Inspiration and Source Material
Click on the following links for more on:
- The story behind the writing of Crossed Bones / The Tenth Gift
- Historical notes on the background to the novel
- Source material and further reading
- Back to photographic inspiration
The story behind the writing of Crossed Bones:
A family legend tells how in the 17th century a female ancestress was stolen out of a Cornish church by Barbary pirates and sold into the North African white slave trade. I didn't believe a word of it, but when Giles Milton's White Gold came out in 2004 he mentioned a raid on Penzance in 1625. It seemed the extraordinary story was true! What a great novel it would make, I thought – so off I went to Morocco to research it.
The only person free to accompany me was my climbing partner, Bruce: my bribe to him was to go climbing once I had completed my research in Rabat-Salé. After my research trip we headed to Tafraout, a remote Berber village in the foothills of the Anti-Atlas Mountains. It rained as soon as we got there, for 3 days straight. I wrote up notes and searched for good 'faces' for the novel. "That's my Barbary pirate chief," I told Bruce when we entered a restaurant in the village and met the striking proprietor, Abdel Bakrim, arrayed in his traditional turban and robes.

At last the weather cleared and we headed for the famous Lion's Head, which boasts a particularly difficult 1500 metre climb right up the centre of the face. We hadn't reckoned on the effects of the weather; avoiding waterfalls and mudslides took a lot longer than we had planned. Eventually, the light failed. There was snow on the summit, and way down in the dark. We had only the clothes on our backs and no choice: we were benighted.
Night in the mountains of Morocco is extremely cold, and this was February: we were soon feeling the early effects of hypothermia. At last, I phoned the restaurant, the only local number I had. I reached Abdel and asked him to let everyone know we were ok, but stuck on the mountain.

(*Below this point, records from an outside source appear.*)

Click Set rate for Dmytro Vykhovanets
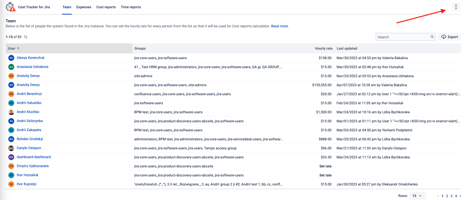The height and width of the screenshot is (200, 466). coord(325,166)
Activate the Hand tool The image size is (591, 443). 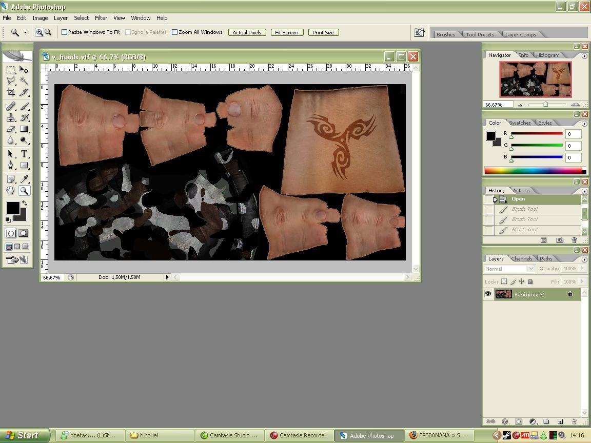[10, 191]
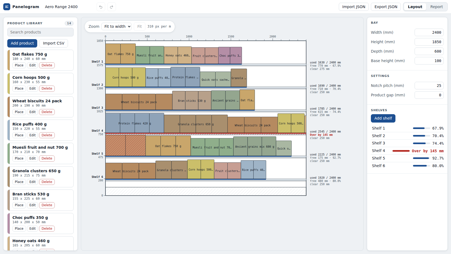The height and width of the screenshot is (254, 451).
Task: Place the Oat flakes 750 g product
Action: [19, 65]
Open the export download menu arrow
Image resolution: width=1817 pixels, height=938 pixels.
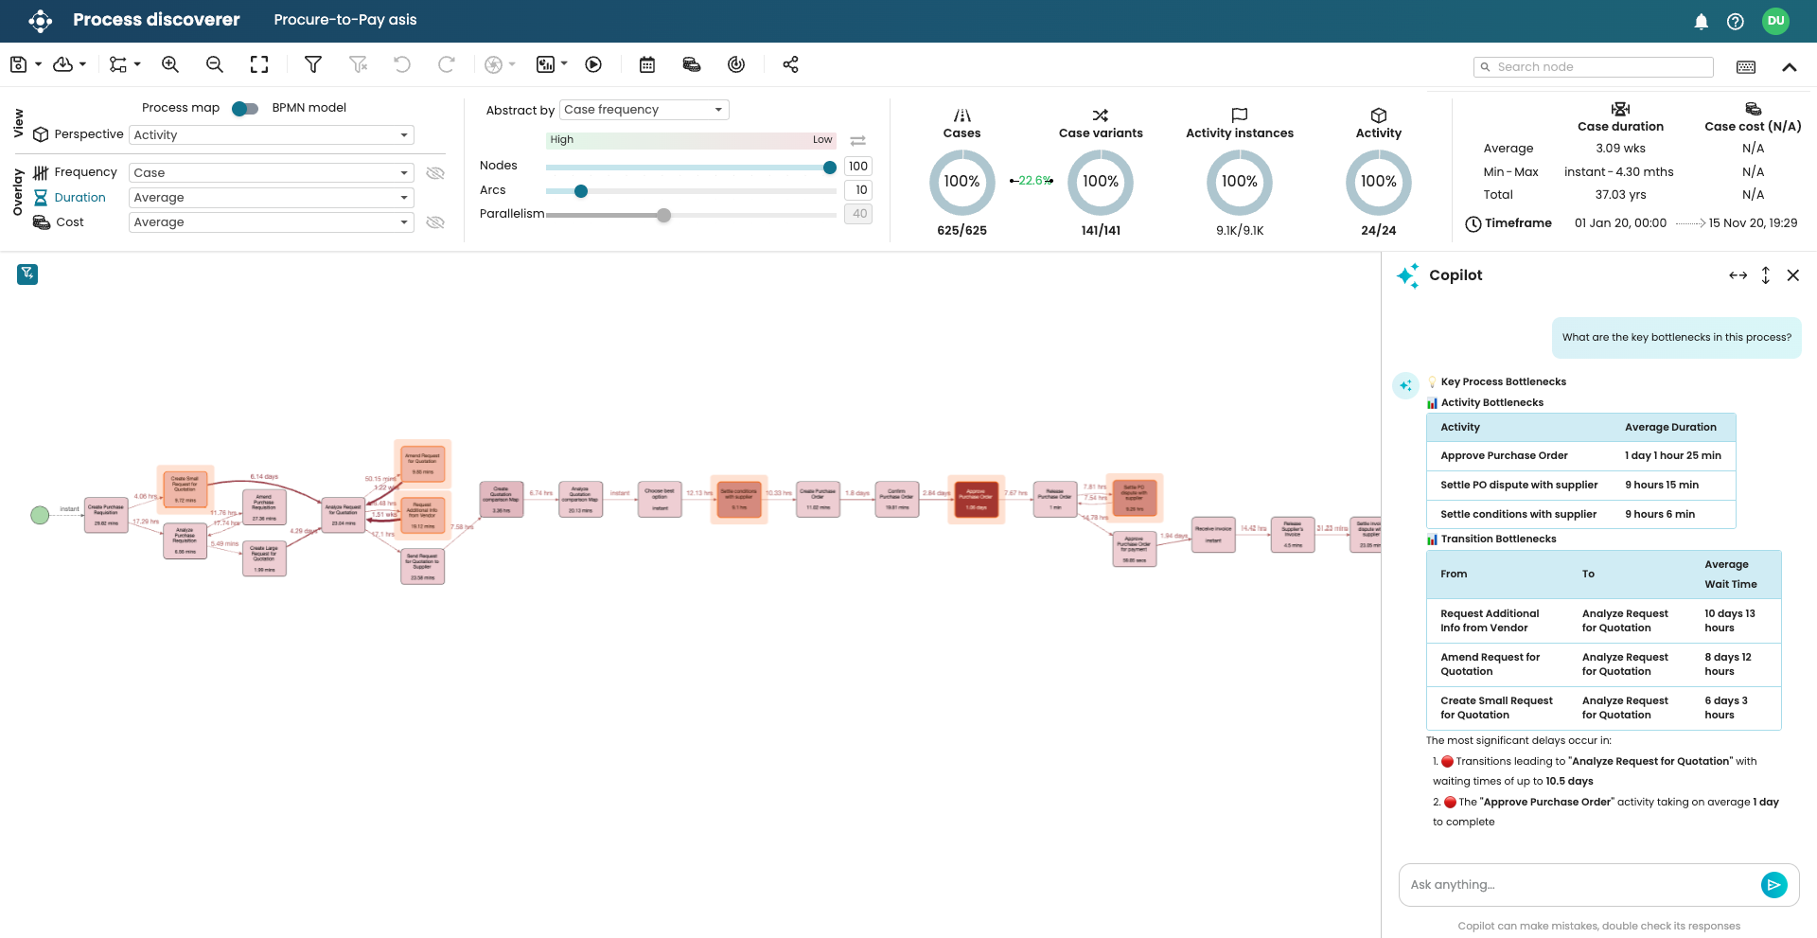pos(83,64)

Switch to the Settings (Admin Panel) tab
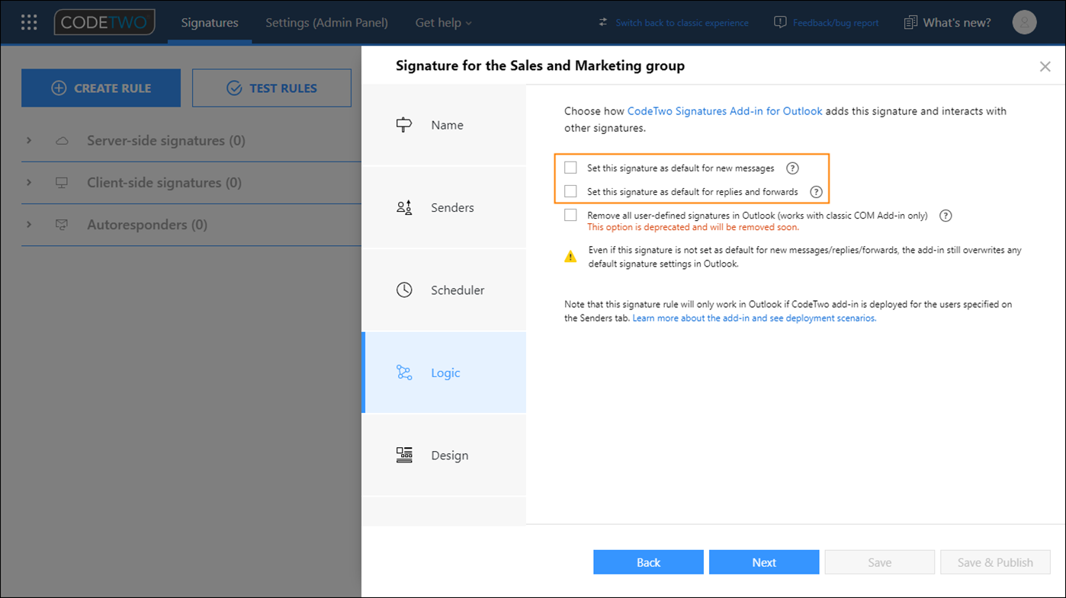click(x=326, y=22)
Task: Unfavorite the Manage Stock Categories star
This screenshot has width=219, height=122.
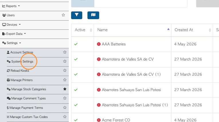Action: click(x=65, y=89)
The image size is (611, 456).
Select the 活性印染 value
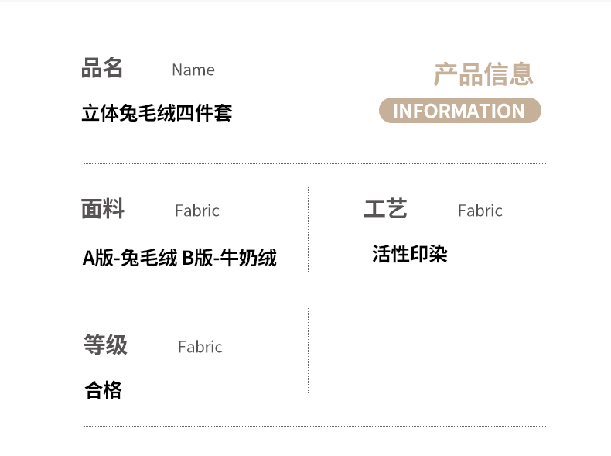click(410, 254)
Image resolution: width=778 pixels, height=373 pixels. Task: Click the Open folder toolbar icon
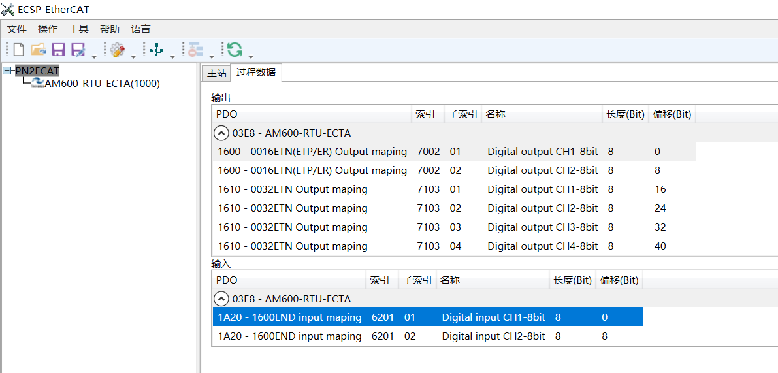(x=39, y=50)
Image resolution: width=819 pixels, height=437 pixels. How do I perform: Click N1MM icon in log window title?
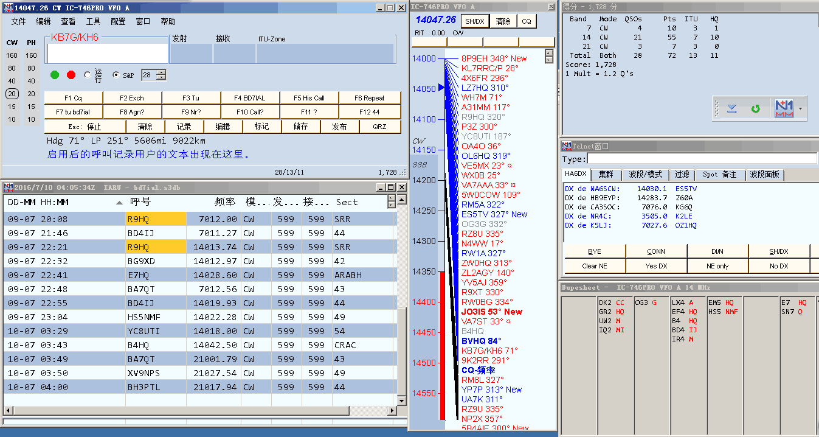coord(8,187)

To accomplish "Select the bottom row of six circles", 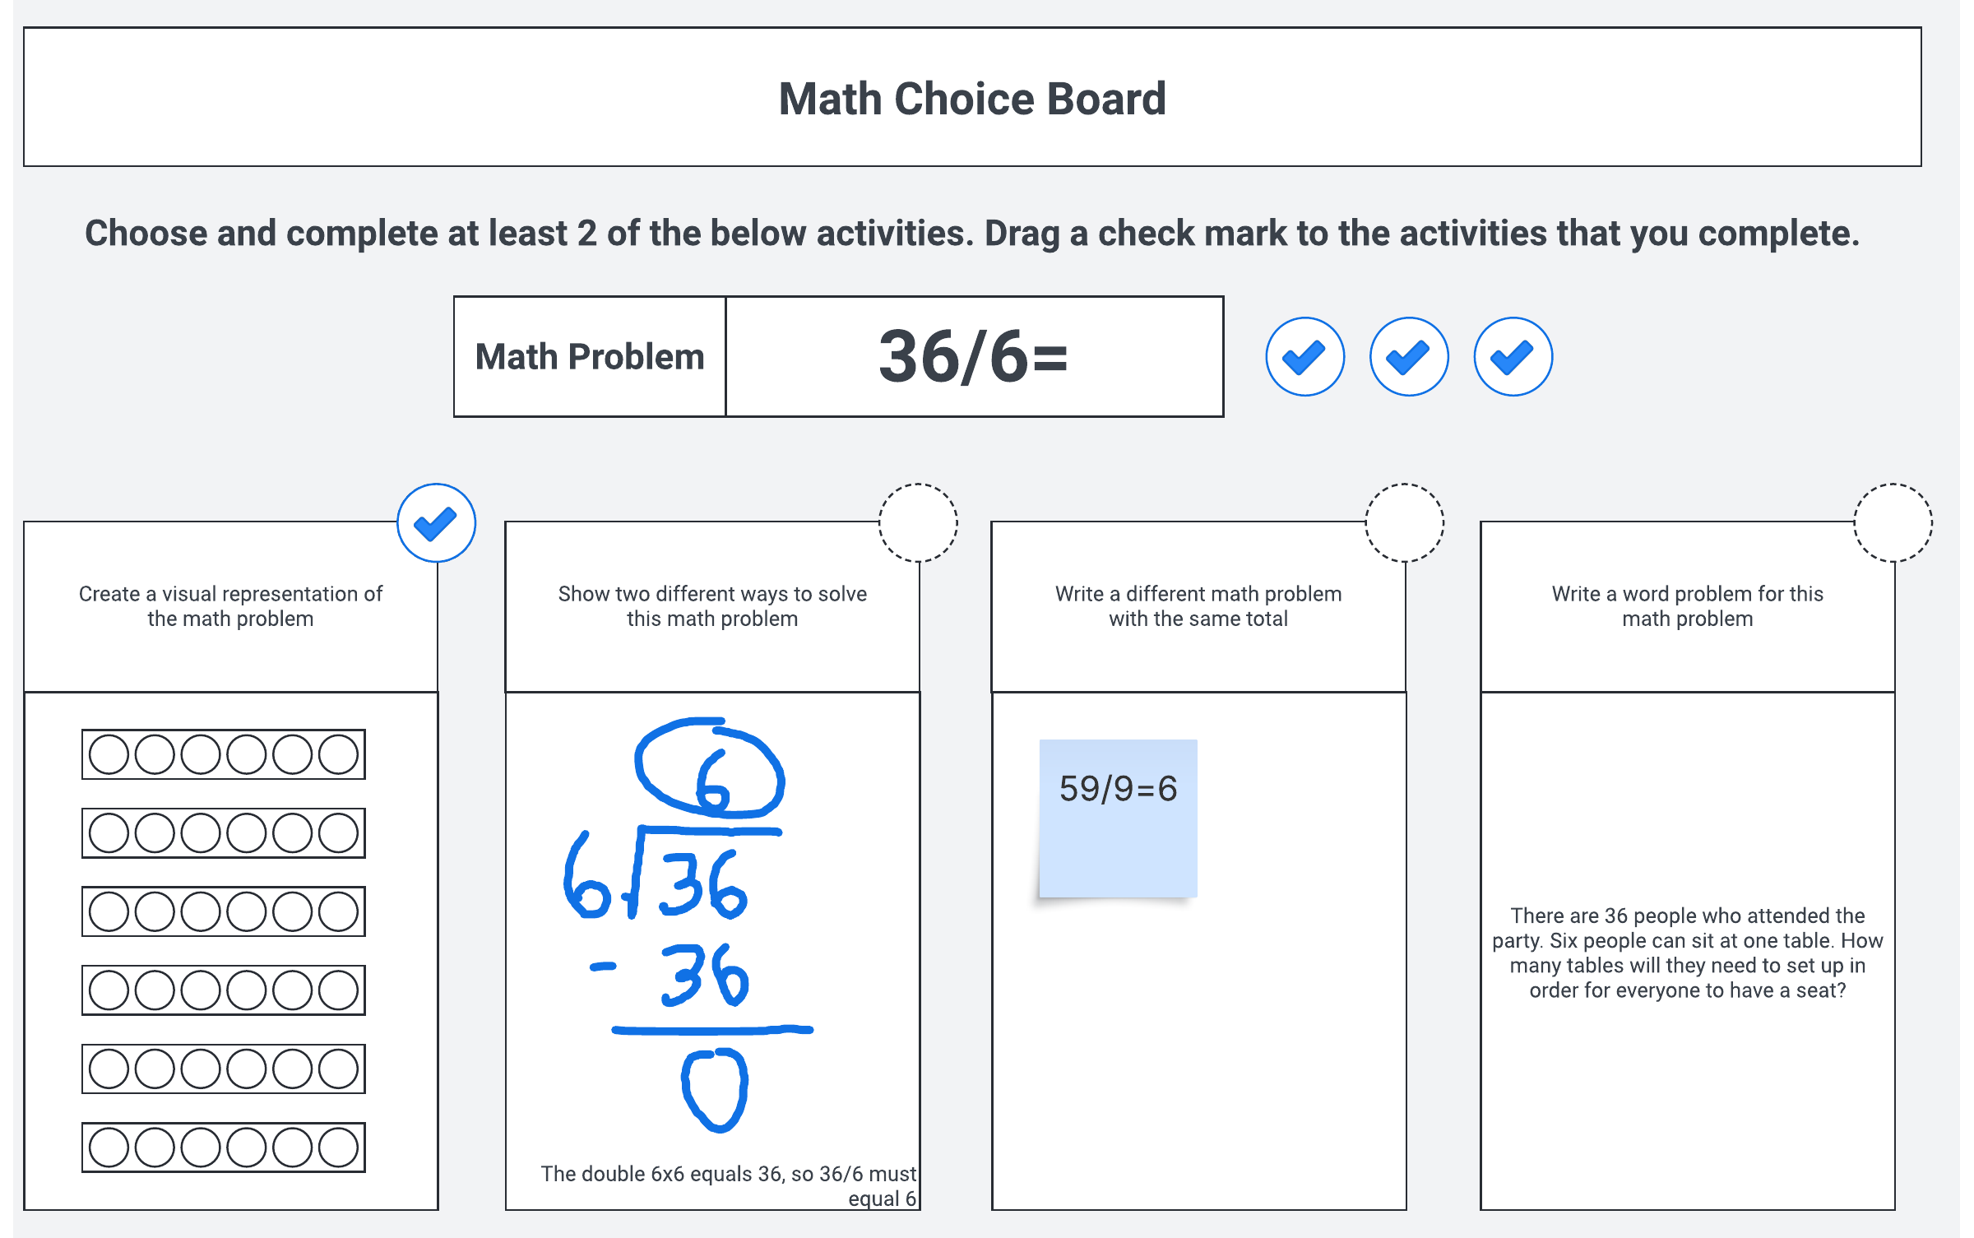I will (223, 1147).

He was horrified and said he would round up friends and come and help us. I thanked him, but explained that given our position (halfway up a sheer rockface scalable only by experts, in the light) this would be impossible. He spent the night pacing up and down, watching the mountain, sending up prayers for our protection.
It was impossible to sleep: the ledge was small and precarious, and it was freezing. I thought about my job in publishing, London, meetings, sales conferences etc, and it all seemed rather distant and pointless. I vowed that if I survived I would write the novel, quit full-time publishing and make a new life for myself. I didn't know exactly what that would entail, but the face of my 'pirate chief' kept floating through my waking dreams all that long night.
The next day as soon as the sun rose we made our way down, making rappels with frozen hands into bottomless gorges, never able to see as far as the end of the rope. It took 5 exhausting hours to pioneer an escape route down a previously unclimbed gully. We met Abdel and a group of well-wishers making their way up towards us.
A year later, I married my 'pirate chief'. Bruce and my publishing team came to our wedding in Morocco. I still work for HarperCollins as Fiction Publishing Director, but for part of the year it is remotely, from a Berber village in the Anti-Atlas Mountains, which is where I wrote Crossed Bones.